Answer these questions about the boat painting post below:
1. What did the painter use to grid the canvas instead of pastel pencil?
2. What size is the canvas?
3. Where was the horizon line placed?

[Begin SOURCE TEXT]

Thursday, February 28, 2013

Daily Painting Practice - Boat on the lake - sizing it up

Here I go again.

Taking the color  study and  up sizing it to a larger  canvas. Unlike the last painting, I am not using pastel pencil to mark the grid lines. Instead I am using a  method to grid the  painting without leaving a mark.
 I used  white thread. If you look closely, you can see the fine line of thread. I measured and marked the sides.

 Then taped the thread on the back.
The canvas is 18"x24". I divided it in thirds. I put the horizon line right on the bottom third transfer line.
I am trying to decide where to place the sail boat In the original color study the  boat is more to the left.  First I was thinking of moving it to exactly where the  grid lines cross, but I think moving it farther to the left  opens the painting up a bit.  Now, I have two boats in the water.
 I begin blocking in some tone and color, keeping the paint very thin, almost like watercolor.

[End SOURCE TEXT]
[Begin INFORMATION PROVIDED]

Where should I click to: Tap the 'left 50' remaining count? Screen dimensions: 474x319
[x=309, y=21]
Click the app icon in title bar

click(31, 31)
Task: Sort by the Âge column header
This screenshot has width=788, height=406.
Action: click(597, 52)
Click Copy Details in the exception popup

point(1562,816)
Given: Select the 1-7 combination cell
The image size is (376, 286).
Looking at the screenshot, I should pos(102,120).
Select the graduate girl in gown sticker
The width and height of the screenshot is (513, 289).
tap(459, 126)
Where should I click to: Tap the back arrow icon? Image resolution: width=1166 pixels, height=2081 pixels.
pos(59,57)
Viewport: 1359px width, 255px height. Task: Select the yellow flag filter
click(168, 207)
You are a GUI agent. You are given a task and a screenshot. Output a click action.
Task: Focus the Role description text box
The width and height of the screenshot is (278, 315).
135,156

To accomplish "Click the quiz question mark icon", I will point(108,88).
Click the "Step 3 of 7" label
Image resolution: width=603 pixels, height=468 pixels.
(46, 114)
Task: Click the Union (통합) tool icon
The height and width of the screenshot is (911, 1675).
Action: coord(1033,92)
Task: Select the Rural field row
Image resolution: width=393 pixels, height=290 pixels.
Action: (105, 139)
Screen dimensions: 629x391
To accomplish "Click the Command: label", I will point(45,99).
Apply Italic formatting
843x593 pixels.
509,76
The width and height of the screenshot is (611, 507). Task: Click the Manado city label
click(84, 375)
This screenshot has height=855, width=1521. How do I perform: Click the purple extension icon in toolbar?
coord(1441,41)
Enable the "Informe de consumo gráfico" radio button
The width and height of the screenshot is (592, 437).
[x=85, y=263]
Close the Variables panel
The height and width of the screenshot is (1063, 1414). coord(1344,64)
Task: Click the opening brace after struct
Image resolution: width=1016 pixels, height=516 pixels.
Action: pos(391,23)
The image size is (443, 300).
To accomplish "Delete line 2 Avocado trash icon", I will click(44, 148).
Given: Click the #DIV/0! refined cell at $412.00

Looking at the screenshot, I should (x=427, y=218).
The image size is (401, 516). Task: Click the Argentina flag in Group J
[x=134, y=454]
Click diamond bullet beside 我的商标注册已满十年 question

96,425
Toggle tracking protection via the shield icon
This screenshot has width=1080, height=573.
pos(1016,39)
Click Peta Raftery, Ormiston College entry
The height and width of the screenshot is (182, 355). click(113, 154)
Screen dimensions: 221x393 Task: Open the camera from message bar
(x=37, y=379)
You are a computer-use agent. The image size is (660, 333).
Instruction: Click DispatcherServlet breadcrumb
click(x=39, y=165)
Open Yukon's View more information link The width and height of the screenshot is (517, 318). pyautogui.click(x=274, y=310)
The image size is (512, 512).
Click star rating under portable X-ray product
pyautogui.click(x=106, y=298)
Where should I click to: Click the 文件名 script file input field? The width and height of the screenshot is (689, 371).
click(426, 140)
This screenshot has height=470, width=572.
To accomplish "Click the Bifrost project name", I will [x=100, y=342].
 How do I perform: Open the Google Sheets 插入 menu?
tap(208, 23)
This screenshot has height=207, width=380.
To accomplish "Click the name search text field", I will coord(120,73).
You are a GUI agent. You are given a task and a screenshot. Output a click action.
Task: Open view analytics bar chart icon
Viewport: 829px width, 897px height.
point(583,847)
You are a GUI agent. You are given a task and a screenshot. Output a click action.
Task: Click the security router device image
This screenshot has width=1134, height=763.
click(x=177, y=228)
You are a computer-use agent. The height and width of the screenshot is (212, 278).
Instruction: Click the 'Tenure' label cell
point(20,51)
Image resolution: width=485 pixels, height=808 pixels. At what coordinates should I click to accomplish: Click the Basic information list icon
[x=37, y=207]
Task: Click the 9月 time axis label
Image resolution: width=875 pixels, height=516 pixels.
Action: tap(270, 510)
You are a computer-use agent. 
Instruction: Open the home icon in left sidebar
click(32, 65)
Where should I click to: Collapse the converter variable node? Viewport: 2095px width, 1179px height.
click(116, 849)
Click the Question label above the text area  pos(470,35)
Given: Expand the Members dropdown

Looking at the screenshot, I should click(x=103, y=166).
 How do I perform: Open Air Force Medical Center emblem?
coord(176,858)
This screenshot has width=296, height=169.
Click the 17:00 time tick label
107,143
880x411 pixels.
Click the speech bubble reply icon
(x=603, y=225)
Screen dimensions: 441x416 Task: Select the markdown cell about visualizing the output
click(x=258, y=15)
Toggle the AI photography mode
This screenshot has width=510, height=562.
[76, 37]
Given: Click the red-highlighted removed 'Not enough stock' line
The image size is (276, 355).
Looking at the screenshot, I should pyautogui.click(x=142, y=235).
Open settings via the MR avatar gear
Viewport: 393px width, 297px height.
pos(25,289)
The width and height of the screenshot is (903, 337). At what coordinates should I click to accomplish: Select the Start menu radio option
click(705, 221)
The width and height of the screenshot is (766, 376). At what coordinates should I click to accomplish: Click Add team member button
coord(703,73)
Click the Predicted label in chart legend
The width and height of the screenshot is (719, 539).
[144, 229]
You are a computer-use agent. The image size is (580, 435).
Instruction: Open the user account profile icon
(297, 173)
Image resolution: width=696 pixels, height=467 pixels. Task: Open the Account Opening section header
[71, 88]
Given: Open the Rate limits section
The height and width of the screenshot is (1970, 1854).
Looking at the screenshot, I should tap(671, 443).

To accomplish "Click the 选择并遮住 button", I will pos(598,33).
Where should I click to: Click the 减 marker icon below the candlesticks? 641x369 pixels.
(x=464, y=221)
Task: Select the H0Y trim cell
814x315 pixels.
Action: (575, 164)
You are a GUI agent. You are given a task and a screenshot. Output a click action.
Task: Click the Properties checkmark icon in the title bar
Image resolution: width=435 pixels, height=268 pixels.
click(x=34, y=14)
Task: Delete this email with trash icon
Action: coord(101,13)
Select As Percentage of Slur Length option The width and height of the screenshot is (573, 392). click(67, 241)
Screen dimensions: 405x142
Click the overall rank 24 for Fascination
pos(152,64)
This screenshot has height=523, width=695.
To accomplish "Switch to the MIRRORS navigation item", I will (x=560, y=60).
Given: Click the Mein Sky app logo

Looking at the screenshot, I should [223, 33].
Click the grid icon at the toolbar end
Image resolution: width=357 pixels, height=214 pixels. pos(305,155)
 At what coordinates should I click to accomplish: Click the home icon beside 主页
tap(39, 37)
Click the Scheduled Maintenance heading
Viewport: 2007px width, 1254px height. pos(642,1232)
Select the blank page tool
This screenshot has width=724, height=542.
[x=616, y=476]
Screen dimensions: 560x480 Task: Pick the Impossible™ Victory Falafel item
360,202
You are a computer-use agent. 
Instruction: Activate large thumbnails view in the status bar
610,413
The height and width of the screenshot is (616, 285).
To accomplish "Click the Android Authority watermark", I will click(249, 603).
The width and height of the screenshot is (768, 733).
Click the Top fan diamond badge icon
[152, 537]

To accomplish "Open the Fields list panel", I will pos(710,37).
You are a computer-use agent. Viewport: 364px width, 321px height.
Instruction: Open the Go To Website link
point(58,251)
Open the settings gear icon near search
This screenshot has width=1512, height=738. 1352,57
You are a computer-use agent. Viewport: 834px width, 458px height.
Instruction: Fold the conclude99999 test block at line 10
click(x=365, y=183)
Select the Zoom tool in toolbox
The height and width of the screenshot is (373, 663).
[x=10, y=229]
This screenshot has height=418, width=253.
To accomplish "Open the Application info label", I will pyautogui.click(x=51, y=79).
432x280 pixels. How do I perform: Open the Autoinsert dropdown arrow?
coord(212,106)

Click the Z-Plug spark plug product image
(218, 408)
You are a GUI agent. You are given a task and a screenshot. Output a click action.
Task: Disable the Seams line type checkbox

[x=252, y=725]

[End INFORMATION PROVIDED]

- _FINISHED EXERCISE_:
1. White thread.
2. 18"x24".
3. Right on the bottom third transfer line.